Return every line of the listing below without changing anything.

DATA EXTRACT:
+++
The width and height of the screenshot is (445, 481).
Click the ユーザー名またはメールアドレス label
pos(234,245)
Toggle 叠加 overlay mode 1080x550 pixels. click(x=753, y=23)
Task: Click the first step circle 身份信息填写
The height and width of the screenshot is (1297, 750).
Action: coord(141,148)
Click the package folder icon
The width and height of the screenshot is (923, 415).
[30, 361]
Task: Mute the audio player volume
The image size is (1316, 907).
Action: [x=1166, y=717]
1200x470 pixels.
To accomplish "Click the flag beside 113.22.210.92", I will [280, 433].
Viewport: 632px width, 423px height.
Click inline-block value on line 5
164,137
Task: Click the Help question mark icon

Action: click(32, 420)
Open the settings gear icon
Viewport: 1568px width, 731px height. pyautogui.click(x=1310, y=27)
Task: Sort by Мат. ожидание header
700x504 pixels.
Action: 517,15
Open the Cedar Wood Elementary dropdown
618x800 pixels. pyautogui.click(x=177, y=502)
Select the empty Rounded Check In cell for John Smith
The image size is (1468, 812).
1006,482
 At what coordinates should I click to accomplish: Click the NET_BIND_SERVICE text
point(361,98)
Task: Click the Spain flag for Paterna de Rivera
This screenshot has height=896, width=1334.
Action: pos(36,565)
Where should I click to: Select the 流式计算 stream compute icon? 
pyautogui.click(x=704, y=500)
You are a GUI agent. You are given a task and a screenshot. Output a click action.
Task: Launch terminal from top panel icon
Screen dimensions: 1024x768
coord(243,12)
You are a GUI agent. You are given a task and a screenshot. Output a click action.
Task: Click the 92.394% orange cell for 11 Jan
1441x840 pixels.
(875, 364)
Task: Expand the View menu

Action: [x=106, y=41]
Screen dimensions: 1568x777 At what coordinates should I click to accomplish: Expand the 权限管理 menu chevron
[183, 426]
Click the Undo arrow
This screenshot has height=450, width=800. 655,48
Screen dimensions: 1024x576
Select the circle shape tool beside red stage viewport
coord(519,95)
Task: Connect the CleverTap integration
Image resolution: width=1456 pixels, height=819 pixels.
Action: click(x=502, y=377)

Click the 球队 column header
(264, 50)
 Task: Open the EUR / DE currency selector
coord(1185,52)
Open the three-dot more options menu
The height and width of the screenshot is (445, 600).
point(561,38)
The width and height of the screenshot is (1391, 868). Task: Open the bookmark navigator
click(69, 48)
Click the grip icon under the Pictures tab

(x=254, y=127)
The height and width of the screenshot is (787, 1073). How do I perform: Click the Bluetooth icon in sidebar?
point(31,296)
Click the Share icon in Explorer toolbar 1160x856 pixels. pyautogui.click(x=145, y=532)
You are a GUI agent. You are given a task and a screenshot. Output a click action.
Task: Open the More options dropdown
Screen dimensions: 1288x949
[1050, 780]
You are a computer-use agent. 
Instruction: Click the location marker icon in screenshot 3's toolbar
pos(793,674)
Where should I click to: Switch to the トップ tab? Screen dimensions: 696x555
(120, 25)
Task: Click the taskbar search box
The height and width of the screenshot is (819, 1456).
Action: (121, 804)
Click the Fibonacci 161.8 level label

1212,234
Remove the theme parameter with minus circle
+++
THE RESPONSE:
The width and height of the screenshot is (445, 481).
Click the ユーザー名またはメールアドレス label
pos(234,245)
Toggle 叠加 overlay mode 1080x550 pixels. click(x=753, y=23)
Task: Click the first step circle 身份信息填写
The height and width of the screenshot is (1297, 750).
Action: coord(141,148)
Click the package folder icon
The width and height of the screenshot is (923, 415).
[30, 361]
Task: Mute the audio player volume
The image size is (1316, 907).
Action: [x=1166, y=717]
1200x470 pixels.
To accomplish "Click the flag beside 113.22.210.92", I will [280, 433].
Viewport: 632px width, 423px height.
Click inline-block value on line 5
164,137
Task: Click the Help question mark icon

Action: click(32, 420)
Open the settings gear icon
Viewport: 1568px width, 731px height. pyautogui.click(x=1310, y=27)
Task: Sort by Мат. ожидание header
700x504 pixels.
Action: 517,15
Open the Cedar Wood Elementary dropdown
618x800 pixels. pyautogui.click(x=177, y=502)
Select the empty Rounded Check In cell for John Smith
The image size is (1468, 812).
1006,482
 At what coordinates should I click to accomplish: Click the NET_BIND_SERVICE text
point(361,98)
Task: Click the Spain flag for Paterna de Rivera
This screenshot has height=896, width=1334.
Action: pos(36,565)
Where should I click to: Select the 流式计算 stream compute icon? 
pyautogui.click(x=704, y=500)
You are a GUI agent. You are given a task and a screenshot. Output a click action.
Task: Launch terminal from top panel icon
Screen dimensions: 1024x768
coord(243,12)
You are a GUI agent. You are given a task and a screenshot. Output a click action.
Task: Click the 92.394% orange cell for 11 Jan
1441x840 pixels.
(875, 364)
Task: Expand the View menu

Action: [x=106, y=41]
Screen dimensions: 1568x777 At what coordinates should I click to accomplish: Expand the 权限管理 menu chevron
[183, 426]
Click the Undo arrow
This screenshot has height=450, width=800. 655,48
Screen dimensions: 1024x576
Select the circle shape tool beside red stage viewport
coord(519,95)
Task: Connect the CleverTap integration
Image resolution: width=1456 pixels, height=819 pixels.
Action: click(x=502, y=377)

Click the 球队 column header
(264, 50)
 Task: Open the EUR / DE currency selector
coord(1185,52)
Open the three-dot more options menu
The height and width of the screenshot is (445, 600).
point(561,38)
The width and height of the screenshot is (1391, 868). Task: Open the bookmark navigator
click(69, 48)
Click the grip icon under the Pictures tab

(x=254, y=127)
The height and width of the screenshot is (787, 1073). How do I perform: Click the Bluetooth icon in sidebar?
point(31,296)
Click the Share icon in Explorer toolbar 1160x856 pixels. pyautogui.click(x=145, y=532)
You are a GUI agent. You are given a task and a screenshot. Output a click action.
Task: Open the More options dropdown
Screen dimensions: 1288x949
[1050, 780]
You are a computer-use agent. 
Instruction: Click the location marker icon in screenshot 3's toolbar
pos(793,674)
Where should I click to: Switch to the トップ tab? Screen dimensions: 696x555
(120, 25)
Task: Click the taskbar search box
The height and width of the screenshot is (819, 1456).
Action: (121, 804)
Click the Fibonacci 161.8 level label

1212,234
Remove the theme parameter with minus circle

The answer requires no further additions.